- About this task -
Every entry that follows should be written out again exactly.

- - - - -

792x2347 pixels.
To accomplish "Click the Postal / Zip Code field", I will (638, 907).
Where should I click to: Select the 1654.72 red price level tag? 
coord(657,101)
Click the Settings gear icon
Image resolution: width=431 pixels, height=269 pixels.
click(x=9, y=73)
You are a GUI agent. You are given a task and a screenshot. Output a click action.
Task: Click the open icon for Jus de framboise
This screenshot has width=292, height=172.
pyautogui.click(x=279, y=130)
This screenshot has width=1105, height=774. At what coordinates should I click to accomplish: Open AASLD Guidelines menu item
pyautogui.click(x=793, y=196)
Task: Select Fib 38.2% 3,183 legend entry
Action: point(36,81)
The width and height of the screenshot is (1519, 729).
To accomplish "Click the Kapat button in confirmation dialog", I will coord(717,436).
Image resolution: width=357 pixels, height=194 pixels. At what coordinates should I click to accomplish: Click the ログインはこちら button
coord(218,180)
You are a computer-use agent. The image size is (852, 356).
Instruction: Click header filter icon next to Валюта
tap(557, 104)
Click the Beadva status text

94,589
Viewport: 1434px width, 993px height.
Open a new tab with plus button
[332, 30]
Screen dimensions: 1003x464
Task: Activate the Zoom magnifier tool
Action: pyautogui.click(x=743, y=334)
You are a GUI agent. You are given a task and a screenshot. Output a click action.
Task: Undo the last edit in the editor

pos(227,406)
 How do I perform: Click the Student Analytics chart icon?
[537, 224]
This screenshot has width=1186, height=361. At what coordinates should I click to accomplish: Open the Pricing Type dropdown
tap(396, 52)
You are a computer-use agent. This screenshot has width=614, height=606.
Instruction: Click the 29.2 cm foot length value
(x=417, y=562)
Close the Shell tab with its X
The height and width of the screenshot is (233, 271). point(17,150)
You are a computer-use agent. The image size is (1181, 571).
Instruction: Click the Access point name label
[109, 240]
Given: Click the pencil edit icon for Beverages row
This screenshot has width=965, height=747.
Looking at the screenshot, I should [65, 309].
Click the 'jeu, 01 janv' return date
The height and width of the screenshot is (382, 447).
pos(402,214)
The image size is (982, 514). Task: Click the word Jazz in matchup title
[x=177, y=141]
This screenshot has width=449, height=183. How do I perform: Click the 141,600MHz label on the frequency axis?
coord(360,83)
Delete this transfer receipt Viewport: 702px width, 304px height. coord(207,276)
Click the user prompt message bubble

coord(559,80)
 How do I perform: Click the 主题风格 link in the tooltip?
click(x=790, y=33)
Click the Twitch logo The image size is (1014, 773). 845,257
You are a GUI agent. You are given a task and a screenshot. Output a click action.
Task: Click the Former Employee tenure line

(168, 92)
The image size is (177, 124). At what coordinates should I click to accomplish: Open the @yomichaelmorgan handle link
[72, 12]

- - - - -

- Solution -
792x2347 pixels.
To accomplish "Click the Postal / Zip Code field", I will (638, 907).
Where should I click to: Select the 1654.72 red price level tag? 
coord(657,101)
Click the Settings gear icon
Image resolution: width=431 pixels, height=269 pixels.
click(x=9, y=73)
You are a GUI agent. You are given a task and a screenshot. Output a click action.
Task: Click the open icon for Jus de framboise
This screenshot has width=292, height=172.
pyautogui.click(x=279, y=130)
This screenshot has width=1105, height=774. At what coordinates should I click to accomplish: Open AASLD Guidelines menu item
pyautogui.click(x=793, y=196)
Task: Select Fib 38.2% 3,183 legend entry
Action: point(36,81)
The width and height of the screenshot is (1519, 729).
To accomplish "Click the Kapat button in confirmation dialog", I will coord(717,436).
Image resolution: width=357 pixels, height=194 pixels. At what coordinates should I click to accomplish: Click the ログインはこちら button
coord(218,180)
You are a computer-use agent. The image size is (852, 356).
Instruction: Click header filter icon next to Валюта
tap(557, 104)
Click the Beadva status text

94,589
Viewport: 1434px width, 993px height.
Open a new tab with plus button
[332, 30]
Screen dimensions: 1003x464
Task: Activate the Zoom magnifier tool
Action: pyautogui.click(x=743, y=334)
You are a GUI agent. You are given a task and a screenshot. Output a click action.
Task: Undo the last edit in the editor

pos(227,406)
 How do I perform: Click the Student Analytics chart icon?
[537, 224]
This screenshot has width=1186, height=361. At what coordinates should I click to accomplish: Open the Pricing Type dropdown
tap(396, 52)
You are a computer-use agent. This screenshot has width=614, height=606.
Instruction: Click the 29.2 cm foot length value
(x=417, y=562)
Close the Shell tab with its X
The height and width of the screenshot is (233, 271). point(17,150)
You are a computer-use agent. The image size is (1181, 571).
Instruction: Click the Access point name label
[109, 240]
Given: Click the pencil edit icon for Beverages row
This screenshot has width=965, height=747.
Looking at the screenshot, I should [65, 309].
Click the 'jeu, 01 janv' return date
The height and width of the screenshot is (382, 447).
pos(402,214)
The image size is (982, 514). Task: Click the word Jazz in matchup title
[x=177, y=141]
This screenshot has width=449, height=183. How do I perform: Click the 141,600MHz label on the frequency axis?
coord(360,83)
Delete this transfer receipt Viewport: 702px width, 304px height. coord(207,276)
Click the user prompt message bubble

coord(559,80)
 How do I perform: Click the 主题风格 link in the tooltip?
click(x=790, y=33)
Click the Twitch logo The image size is (1014, 773). 845,257
You are a GUI agent. You are given a task and a screenshot. Output a click action.
Task: Click the Former Employee tenure line

(168, 92)
The image size is (177, 124). At what coordinates should I click to accomplish: Open the @yomichaelmorgan handle link
[72, 12]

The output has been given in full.